AD-GS: Object-Aware B-Spline Gaussian Splatting for Self-Supervised Autonomous Driving¶

Conference: ICCV 2025 arXiv: 2507.12137 Code: Project Page Area: Autonomous Driving Scene Reconstruction Keywords: Gaussian Splatting, Autonomous Driving, Self-Supervised Learning, B-Spline Motion Modeling, Dynamic Scene Rendering

TL;DR¶

This paper proposes AD-GS, a self-supervised autonomous driving scene rendering framework based on 3D Gaussian Splatting. The core innovation is combining learnable B-spline curves with trigonometric functions for local-global motion modeling, coupled with a simplified binary pseudo-segmentation for robust scene decomposition. Without relying on manual 3D annotations, AD-GS substantially outperforms existing self-supervised methods.

Background & Motivation¶

High-quality rendering and reconstruction of autonomous driving scenes is critical for simulation. Existing high-quality methods (e.g., 4DGF, StreetGS, ML-NSG) rely on expensive manual 3D annotations (bounding boxes and poses of objects), which, while effective, incur high annotation costs that limit large-scale deployment.

Self-supervised methods attempt to reconstruct dynamic scenes solely from images and LiDAR data, but face two major technical challenges. First, the local-global dilemma in motion modeling: MLP-based motion modeling is computationally expensive and struggles to capture local motion details, whereas trigonometric function-based modeling (e.g., PVG) is fast and globally smooth (since all parameters participate in optimization at every frame), but lacks local motion fidelity. Second, noise in scene decomposition: using instance segmentation pseudo-labels for scene decomposition introduces substantial noise, leading to reconstruction artifacts.

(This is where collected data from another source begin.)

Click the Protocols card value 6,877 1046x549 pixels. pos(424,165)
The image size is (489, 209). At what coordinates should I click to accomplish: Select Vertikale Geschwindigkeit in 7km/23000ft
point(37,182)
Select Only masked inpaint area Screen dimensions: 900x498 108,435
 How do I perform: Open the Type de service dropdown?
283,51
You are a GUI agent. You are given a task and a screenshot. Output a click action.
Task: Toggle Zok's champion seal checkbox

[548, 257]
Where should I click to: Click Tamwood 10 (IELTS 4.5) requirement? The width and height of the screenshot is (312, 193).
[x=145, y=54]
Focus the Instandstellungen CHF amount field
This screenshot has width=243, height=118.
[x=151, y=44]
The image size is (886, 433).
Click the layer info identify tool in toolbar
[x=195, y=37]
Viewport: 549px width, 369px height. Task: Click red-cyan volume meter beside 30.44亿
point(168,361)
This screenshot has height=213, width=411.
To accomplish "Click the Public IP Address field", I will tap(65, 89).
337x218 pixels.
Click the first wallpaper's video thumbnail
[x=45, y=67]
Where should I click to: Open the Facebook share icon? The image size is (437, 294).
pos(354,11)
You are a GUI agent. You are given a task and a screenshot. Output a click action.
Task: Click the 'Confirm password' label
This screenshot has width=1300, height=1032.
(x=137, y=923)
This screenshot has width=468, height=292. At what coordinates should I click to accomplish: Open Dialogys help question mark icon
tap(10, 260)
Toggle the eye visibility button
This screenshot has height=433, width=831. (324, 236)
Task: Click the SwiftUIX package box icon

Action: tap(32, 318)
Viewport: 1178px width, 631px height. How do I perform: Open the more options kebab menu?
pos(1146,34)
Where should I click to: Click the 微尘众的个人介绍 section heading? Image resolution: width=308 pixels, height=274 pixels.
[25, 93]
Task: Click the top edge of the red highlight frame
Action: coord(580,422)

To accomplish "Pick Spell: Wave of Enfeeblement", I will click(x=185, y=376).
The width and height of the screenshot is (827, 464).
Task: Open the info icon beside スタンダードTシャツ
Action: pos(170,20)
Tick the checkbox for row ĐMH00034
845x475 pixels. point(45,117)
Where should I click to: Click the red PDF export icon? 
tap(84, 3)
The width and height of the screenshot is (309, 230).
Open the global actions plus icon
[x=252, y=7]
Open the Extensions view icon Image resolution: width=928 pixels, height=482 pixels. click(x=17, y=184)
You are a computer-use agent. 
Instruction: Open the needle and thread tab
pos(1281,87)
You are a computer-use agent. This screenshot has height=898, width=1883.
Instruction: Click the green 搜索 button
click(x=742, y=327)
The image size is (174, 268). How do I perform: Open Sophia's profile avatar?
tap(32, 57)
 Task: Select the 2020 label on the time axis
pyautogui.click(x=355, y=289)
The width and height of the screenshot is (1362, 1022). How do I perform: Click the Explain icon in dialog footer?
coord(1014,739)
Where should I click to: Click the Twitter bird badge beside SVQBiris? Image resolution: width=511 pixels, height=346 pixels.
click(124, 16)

The root cause lies in: how to simultaneously achieve precise motion modeling and robust scene decomposition under self-supervised (noisy pseudo-label) conditions. The paper's starting point is the introduction of B-spline curves — their local control property ensures that the position at any given moment is influenced only by nearby control points, enabling precise fitting of local motion details, while combination with trigonometric functions preserves global smoothness. For scene decomposition, the problem is simplified to only two categories (objects vs. background), greatly reducing the impact of pseudo-label noise.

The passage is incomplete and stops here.